Grimtooth can be used to engrave a special name, similar to Elbereth, that scares only elves and hobbits.
Engraving with a wand of probing should produce the same “You probe beneath the floor” effect that you get when zapping probing at the floor, and should likewise automatically identify the wand.
Add YAFMs:
Lawfuls get an alignment penalty for writing graffiti with a marker, even if it’s Elbereth or something else useful.
Convicts get an alignment bonus by writing graffiti. (Graffiti has to come from a magic marker, or a felt marker in variants that have it.)
| In addition to the “x” and “X” characters being suitable for engraving, you can also engrave other basic shapes: “o”, “O”, “l” (lowercase L), “I” (capital i). Possibly also “-“, “ | ”, “/”, “". |
When you engrave with a wand of digging, you engrave it just fine, but you also create and get stuck in a pit on your square.
Engraving with a blade made of softer metals such as gold or silver should dull it faster than an iron blade.
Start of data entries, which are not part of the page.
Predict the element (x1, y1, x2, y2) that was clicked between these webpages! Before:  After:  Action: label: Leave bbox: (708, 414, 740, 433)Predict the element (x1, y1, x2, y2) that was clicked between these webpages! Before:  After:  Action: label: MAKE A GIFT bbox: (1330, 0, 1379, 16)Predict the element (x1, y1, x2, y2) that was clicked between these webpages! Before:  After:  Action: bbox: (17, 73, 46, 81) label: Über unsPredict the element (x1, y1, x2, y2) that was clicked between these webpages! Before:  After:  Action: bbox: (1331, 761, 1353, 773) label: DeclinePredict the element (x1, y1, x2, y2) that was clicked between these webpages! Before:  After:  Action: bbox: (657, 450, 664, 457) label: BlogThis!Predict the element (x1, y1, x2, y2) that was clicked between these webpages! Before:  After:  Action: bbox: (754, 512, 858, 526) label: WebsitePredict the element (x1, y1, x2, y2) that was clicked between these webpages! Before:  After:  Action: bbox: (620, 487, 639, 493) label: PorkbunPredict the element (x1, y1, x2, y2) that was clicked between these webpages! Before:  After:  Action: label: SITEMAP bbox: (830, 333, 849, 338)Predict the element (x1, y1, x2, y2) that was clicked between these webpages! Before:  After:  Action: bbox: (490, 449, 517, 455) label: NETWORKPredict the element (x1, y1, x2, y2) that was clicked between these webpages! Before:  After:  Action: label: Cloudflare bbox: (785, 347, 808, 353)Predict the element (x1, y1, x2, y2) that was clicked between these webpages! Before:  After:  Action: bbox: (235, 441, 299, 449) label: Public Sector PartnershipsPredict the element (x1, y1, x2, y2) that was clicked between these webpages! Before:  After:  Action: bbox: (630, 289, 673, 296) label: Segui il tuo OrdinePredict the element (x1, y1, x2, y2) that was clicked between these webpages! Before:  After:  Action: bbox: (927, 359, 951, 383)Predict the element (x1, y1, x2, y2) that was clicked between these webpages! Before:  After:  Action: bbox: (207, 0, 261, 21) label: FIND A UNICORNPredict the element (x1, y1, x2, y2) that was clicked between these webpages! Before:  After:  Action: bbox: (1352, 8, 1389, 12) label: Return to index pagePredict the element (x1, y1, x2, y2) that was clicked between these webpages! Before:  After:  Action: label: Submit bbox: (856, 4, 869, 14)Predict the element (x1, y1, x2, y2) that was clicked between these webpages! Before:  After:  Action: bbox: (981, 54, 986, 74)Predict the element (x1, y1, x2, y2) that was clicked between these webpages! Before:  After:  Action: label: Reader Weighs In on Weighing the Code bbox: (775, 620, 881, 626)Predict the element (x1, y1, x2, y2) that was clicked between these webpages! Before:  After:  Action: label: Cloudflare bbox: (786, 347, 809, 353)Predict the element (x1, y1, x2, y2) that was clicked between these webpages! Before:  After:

If polymorphed into a strong clawed monster like a dragon, you can make semipermanent engravings with “-“. However, if your form does not have hands, this will be slower than an athame or wand of digging can do.
If you’re being stuck, hugged or grabbed by a monster, you can’t engrave anything.
Athames are a chargeable weapon-tool, or just a tool. Has tinning kit levels of charges and recharging. Once out of charges, it can’t be used to make a semi-permanent engraving anymore.
A role whose main mechanic is engraving and carving different magical runes on the ground.
When polymorphed into a paper golem, you can’t write on the floor with your finger because it would get too dirty.
Vorpal and bisecting weapons don’t get dull when you engrave with them.
If you have slippery fingers, your chance of failing to engraving the text you wanted in the dust is higher.
Engraving should be an occupation rather than weirdly leaving the player paralyzed but still writing until it’s finished. If it is an occupation, the usual interruptions will make the player stop engraving.
You can engrave on walls or doors. Elbereth on walls or doors doesn’t work. You can read it by standing on the nearest space. Random graffiti, if it generates on a floor square next to a wall or door, may say “Something is written on the wall here.” instead of the floor. Graffiti could render as ~ or something similar.
If the player is polymorphed into a red or blue dragon and has sufficient energy to use their breath weapon, they should be able to burn-engrave on the floor with their fire/lightning breath.
Engraving with Fire Brand should create a burnt engraving like a wand of fire does (it still degrades the sharpness of the blade, though).